→ **The data**:
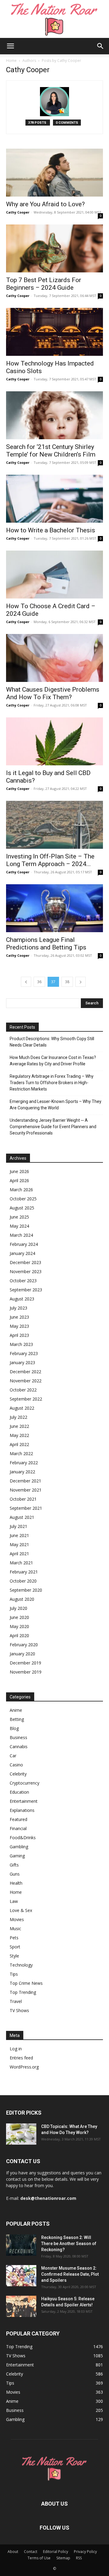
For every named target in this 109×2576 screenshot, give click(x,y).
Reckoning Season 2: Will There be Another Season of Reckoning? (68, 2243)
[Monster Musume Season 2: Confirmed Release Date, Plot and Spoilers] (21, 2275)
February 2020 (24, 1644)
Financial (18, 1828)
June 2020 (19, 1617)
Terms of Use (39, 2558)
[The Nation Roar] (54, 19)
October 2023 (23, 1280)
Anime (16, 1710)
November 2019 (25, 1672)
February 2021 (24, 1572)
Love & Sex (21, 1910)
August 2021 (22, 1517)
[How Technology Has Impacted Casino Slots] (54, 332)
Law (14, 1901)
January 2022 (22, 1472)
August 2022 (22, 1408)
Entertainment (24, 1801)
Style (14, 1956)
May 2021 (19, 1544)
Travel (16, 2001)
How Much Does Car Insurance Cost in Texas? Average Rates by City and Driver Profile (53, 1060)
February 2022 (24, 1462)
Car (13, 1755)
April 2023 (19, 1335)
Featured (18, 1819)
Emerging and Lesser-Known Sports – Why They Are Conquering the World (55, 1104)
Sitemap (63, 2558)
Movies (17, 1919)
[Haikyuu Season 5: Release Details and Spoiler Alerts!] (21, 2306)
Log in (16, 2049)
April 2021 (19, 1553)
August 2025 (22, 1208)
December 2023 (25, 1262)
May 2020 (19, 1626)
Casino (16, 1765)
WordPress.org (24, 2067)
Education (19, 1792)
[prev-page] (26, 982)
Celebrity (18, 1774)
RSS (79, 2558)
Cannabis (19, 1746)
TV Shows (19, 2010)
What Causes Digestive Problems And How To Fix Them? (52, 693)
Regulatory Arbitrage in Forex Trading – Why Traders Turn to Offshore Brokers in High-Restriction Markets (52, 1082)
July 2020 (18, 1608)
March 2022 (21, 1453)
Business (18, 1737)
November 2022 (25, 1381)
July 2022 (18, 1417)
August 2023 (22, 1299)
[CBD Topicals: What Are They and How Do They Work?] (21, 2134)
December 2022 (25, 1371)
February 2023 (24, 1353)
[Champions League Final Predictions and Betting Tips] (54, 908)
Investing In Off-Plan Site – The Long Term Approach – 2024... (50, 860)
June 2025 (19, 1217)
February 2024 (24, 1244)
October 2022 (23, 1390)
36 (39, 981)
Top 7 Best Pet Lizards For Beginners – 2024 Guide (43, 283)
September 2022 (26, 1399)
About (13, 2551)
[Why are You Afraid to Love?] (54, 173)
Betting (17, 1719)
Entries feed (21, 2058)
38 (67, 981)
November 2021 (25, 1490)
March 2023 (21, 1344)
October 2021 (23, 1499)
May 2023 (19, 1326)
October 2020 (23, 1581)
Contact (30, 2551)
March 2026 (21, 1189)
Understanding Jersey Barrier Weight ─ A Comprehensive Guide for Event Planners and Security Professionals (53, 1126)
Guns (15, 1874)
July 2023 (18, 1308)
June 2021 (19, 1535)
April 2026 (19, 1180)
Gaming (17, 1856)
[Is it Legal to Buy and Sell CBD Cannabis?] (54, 741)
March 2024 (21, 1235)
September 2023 (26, 1290)
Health (16, 1883)
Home (11, 60)
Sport (15, 1947)
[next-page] (80, 982)
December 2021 (25, 1481)
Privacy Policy (85, 2551)
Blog (14, 1728)
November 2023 (25, 1271)
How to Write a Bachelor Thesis (50, 530)
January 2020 (22, 1654)
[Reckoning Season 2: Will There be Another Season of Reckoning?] (21, 2245)
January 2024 (22, 1253)
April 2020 (19, 1635)
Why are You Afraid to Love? (45, 204)
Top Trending (23, 1992)
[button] (10, 46)
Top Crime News (26, 1983)
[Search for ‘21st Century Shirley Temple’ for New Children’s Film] (54, 415)
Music (15, 1928)
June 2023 (19, 1317)
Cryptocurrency (24, 1783)
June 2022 (19, 1426)
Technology (21, 1965)
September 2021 (26, 1508)
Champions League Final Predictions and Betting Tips (46, 943)
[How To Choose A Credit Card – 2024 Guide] (54, 574)
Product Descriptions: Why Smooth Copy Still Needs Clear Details (52, 1041)
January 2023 (22, 1362)
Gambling (19, 1846)
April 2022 (19, 1444)
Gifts (14, 1865)
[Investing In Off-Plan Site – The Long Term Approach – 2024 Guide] (54, 825)
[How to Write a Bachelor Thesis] (54, 499)
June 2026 (19, 1171)
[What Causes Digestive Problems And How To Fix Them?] (54, 658)
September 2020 (26, 1590)
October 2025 (23, 1199)
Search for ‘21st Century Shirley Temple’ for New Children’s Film (50, 450)
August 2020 (22, 1599)
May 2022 (19, 1435)
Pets (14, 1937)
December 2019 (25, 1663)
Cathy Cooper (17, 212)
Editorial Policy (55, 2551)
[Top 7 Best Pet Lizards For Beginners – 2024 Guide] (54, 248)
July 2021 (18, 1526)
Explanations (22, 1810)
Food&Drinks (23, 1837)
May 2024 (19, 1226)
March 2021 (21, 1563)
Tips (14, 1974)
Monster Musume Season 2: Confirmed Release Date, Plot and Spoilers (70, 2274)
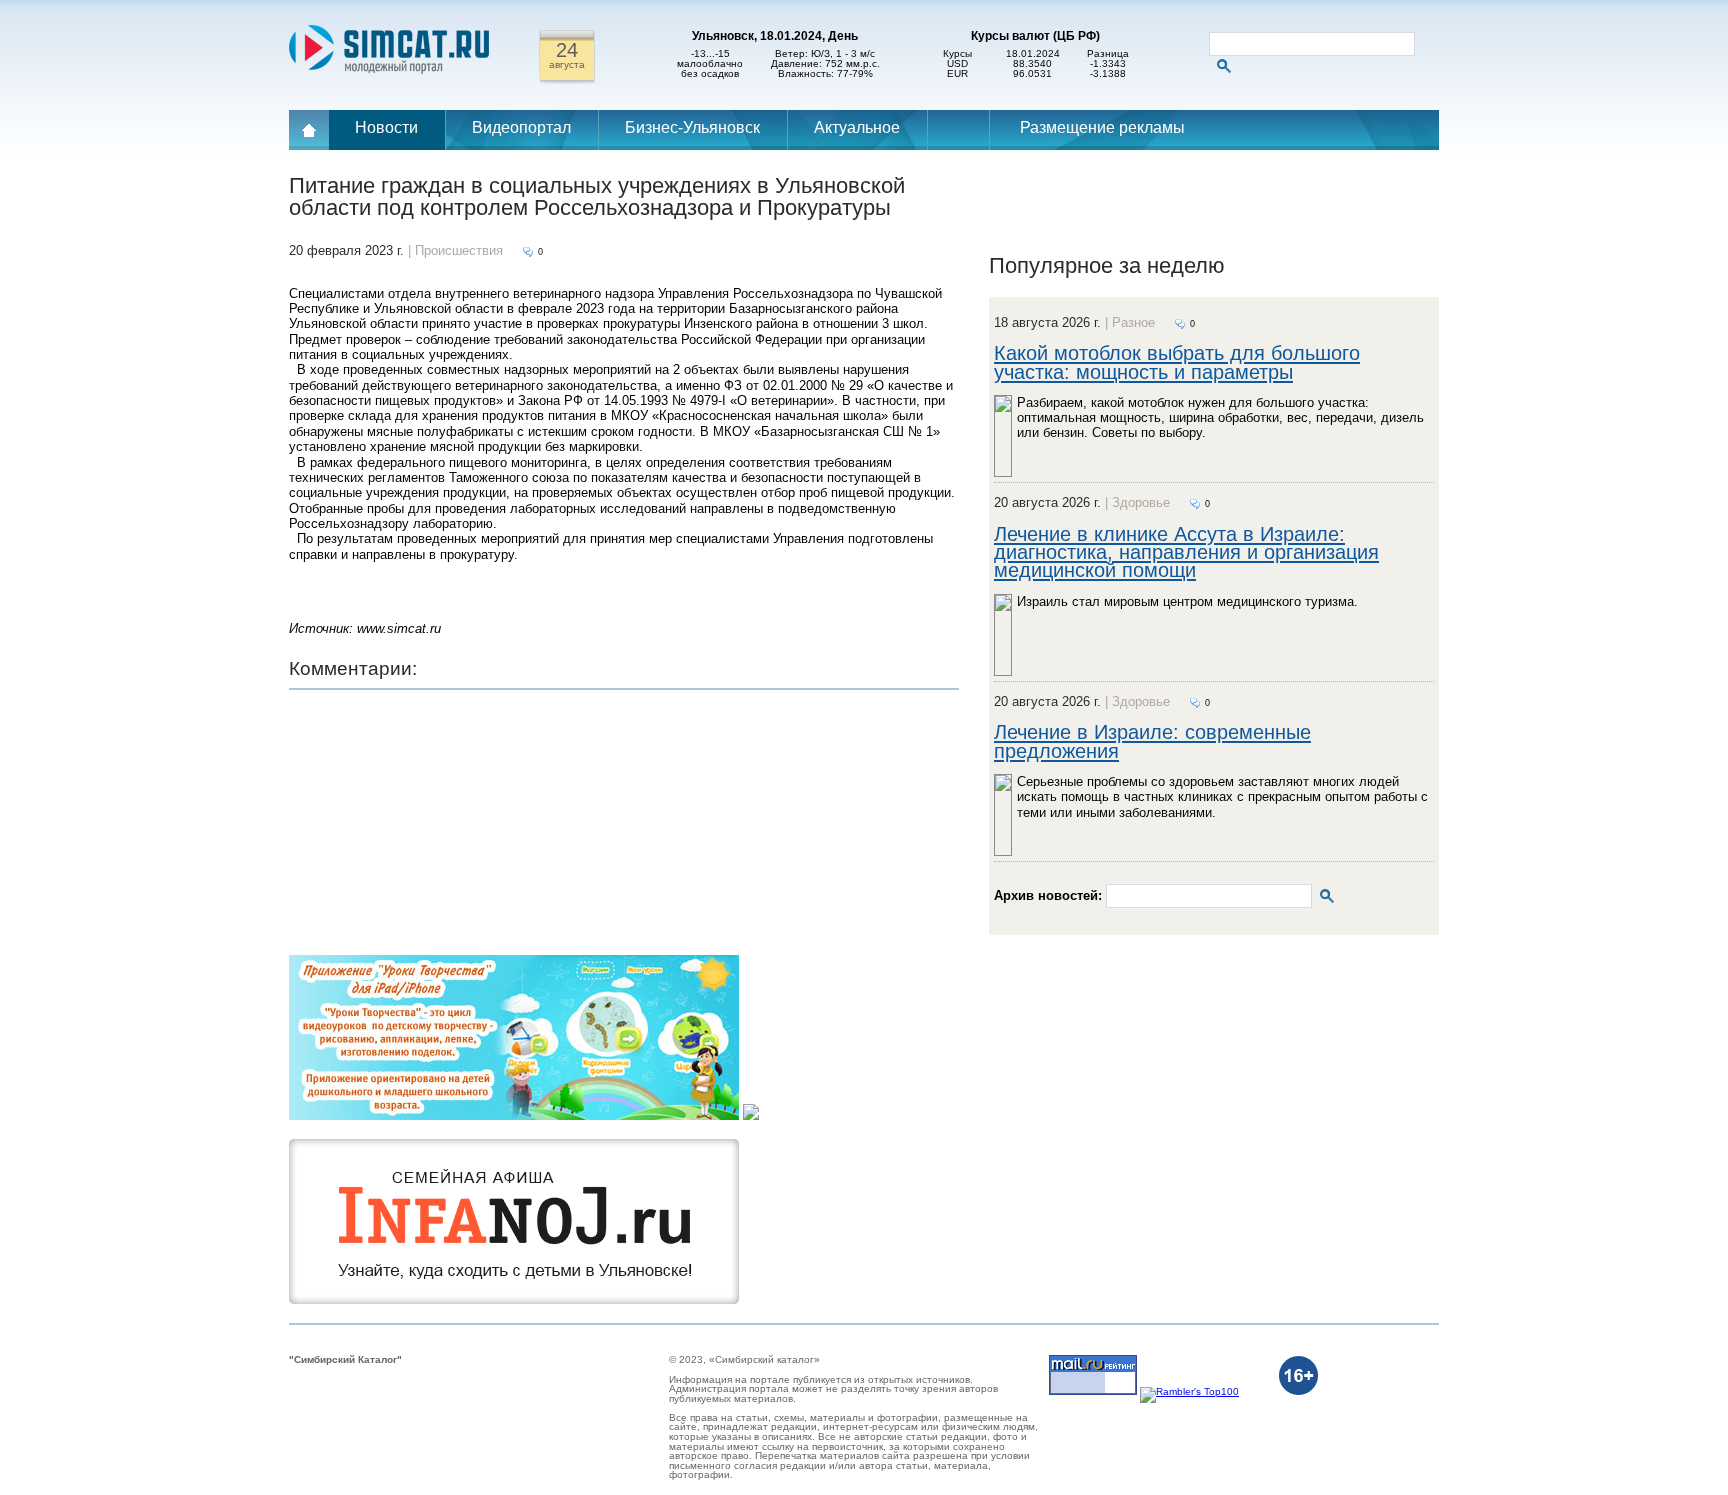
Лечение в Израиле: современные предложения (1152, 740)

→ **Exercise task**:
Return all of the rows above verbatim, leaving out the pictures.

→ **Answer to this problem**:
For every named target in this 109×2576 screenshot, give click(x,y).
Reckoning Season 2: Will There be Another Season of Reckoning? (68, 2243)
[Monster Musume Season 2: Confirmed Release Date, Plot and Spoilers] (21, 2275)
February 2020 (24, 1644)
Financial (18, 1828)
June 2020 (19, 1617)
Terms of Use (39, 2558)
[The Nation Roar] (54, 19)
October 2023 (23, 1280)
Anime (16, 1710)
November 2019 (25, 1672)
February 2021 (24, 1572)
Love & Sex (21, 1910)
August 2021 (22, 1517)
[How Technology Has Impacted Casino Slots] (54, 332)
Law (14, 1901)
January 2022 (22, 1472)
August 2022 (22, 1408)
Entertainment (24, 1801)
Style (14, 1956)
May 2021 (19, 1544)
Travel (16, 2001)
How Much Does Car Insurance Cost in Texas? Average Rates by City and Driver Profile (53, 1060)
February 2022 (24, 1462)
Car (13, 1755)
April 2023 (19, 1335)
Featured (18, 1819)
Emerging and Lesser-Known Sports – Why They Are Conquering the World (55, 1104)
Sitemap (63, 2558)
Movies (17, 1919)
[Haikyuu Season 5: Release Details and Spoiler Alerts!] (21, 2306)
Log in (16, 2049)
April 2021 (19, 1553)
August 2025 (22, 1208)
December 2023 (25, 1262)
May 2020 (19, 1626)
Casino (16, 1765)
WordPress.org (24, 2067)
Education (19, 1792)
[prev-page] (26, 982)
Celebrity (18, 1774)
RSS (79, 2558)
Cannabis (19, 1746)
TV Shows (19, 2010)
What Causes Digestive Problems And How To Fix Them? (52, 693)
Regulatory Arbitrage in Forex Trading – Why Traders Turn to Offshore Brokers in High-Restriction Markets (52, 1082)
July 2020 (18, 1608)
March 2022 (21, 1453)
Business (18, 1737)
November 2022 (25, 1381)
July 2022 (18, 1417)
August 2023 (22, 1299)
[CBD Topicals: What Are They and How Do They Work?] (21, 2134)
December 2022 (25, 1371)
February 2023 (24, 1353)
[Champions League Final Predictions and Betting Tips] (54, 908)
Investing In Off-Plan Site – The Long Term Approach – 2024... (50, 860)
June 2025 (19, 1217)
February 2024 (24, 1244)
October 2022 (23, 1390)
36 (39, 981)
Top 7 Best Pet Lizards For Beginners – 2024 Guide (43, 283)
September 2022 (26, 1399)
About (13, 2551)
[Why are You Afraid to Love?] (54, 173)
Betting (17, 1719)
Entries feed (21, 2058)
38 (67, 981)
November 2021 (25, 1490)
March 2023 (21, 1344)
October 2021 (23, 1499)
May 2023 (19, 1326)
October 2020 (23, 1581)
Contact (30, 2551)
March 2026 (21, 1189)
Understanding Jersey Barrier Weight ─ A Comprehensive Guide for Event Planners and Security Professionals (53, 1126)
Guns (15, 1874)
July 2023 (18, 1308)
June 2021 (19, 1535)
April 2026 (19, 1180)
Gaming (17, 1856)
[Is it Legal to Buy and Sell CBD Cannabis?] (54, 741)
March 2024 (21, 1235)
September 2023 (26, 1290)
Health (16, 1883)
Home (11, 60)
Sport (15, 1947)
[next-page] (80, 982)
December 2021 (25, 1481)
Privacy Policy (85, 2551)
Blog (14, 1728)
November 2023 (25, 1271)
How to Write a Bachelor Thesis (50, 530)
January 2020 (22, 1654)
[Reckoning Season 2: Will There be Another Season of Reckoning?] (21, 2245)
January 2024 (22, 1253)
April 2020 (19, 1635)
Why are You Afraid to Love? (45, 204)
Top Trending (23, 1992)
[button] (10, 46)
Top Crime News (26, 1983)
[Search for ‘21st Century Shirley Temple’ for New Children’s Film] (54, 415)
Music (15, 1928)
June 2023 (19, 1317)
Cryptocurrency (24, 1783)
June 2022 (19, 1426)
Technology (21, 1965)
September 2021 (26, 1508)
Champions League Final Predictions and Betting Tips (46, 943)
[How To Choose A Credit Card – 2024 Guide] (54, 574)
Product Descriptions: Why Smooth Copy Still Needs Clear Details (52, 1041)
January 2023 (22, 1362)
Gambling (19, 1846)
April 2022 (19, 1444)
Gifts (14, 1865)
[Investing In Off-Plan Site – The Long Term Approach – 2024 Guide] (54, 825)
[How to Write a Bachelor Thesis] (54, 499)
June 2026 (19, 1171)
[What Causes Digestive Problems And How To Fix Them?] (54, 658)
September 2020 (26, 1590)
October 2025 (23, 1199)
Search for ‘21st Century Shirley Temple’ for New Children’s Film (50, 450)
August 2020 (22, 1599)
May 2022 (19, 1435)
Pets (14, 1937)
December 2019 (25, 1663)
Cathy Cooper (17, 212)
Editorial Policy (55, 2551)
[Top 7 Best Pet Lizards For Beginners – 2024 Guide] (54, 248)
July 2021 (18, 1526)
Explanations (22, 1810)
Food&Drinks (23, 1837)
May 2024 (19, 1226)
March 2021 (21, 1563)
Tips (14, 1974)
Monster Musume Season 2: Confirmed Release Date, Plot and Spoilers (70, 2274)
Лечение в Израиле: современные предложения (1152, 740)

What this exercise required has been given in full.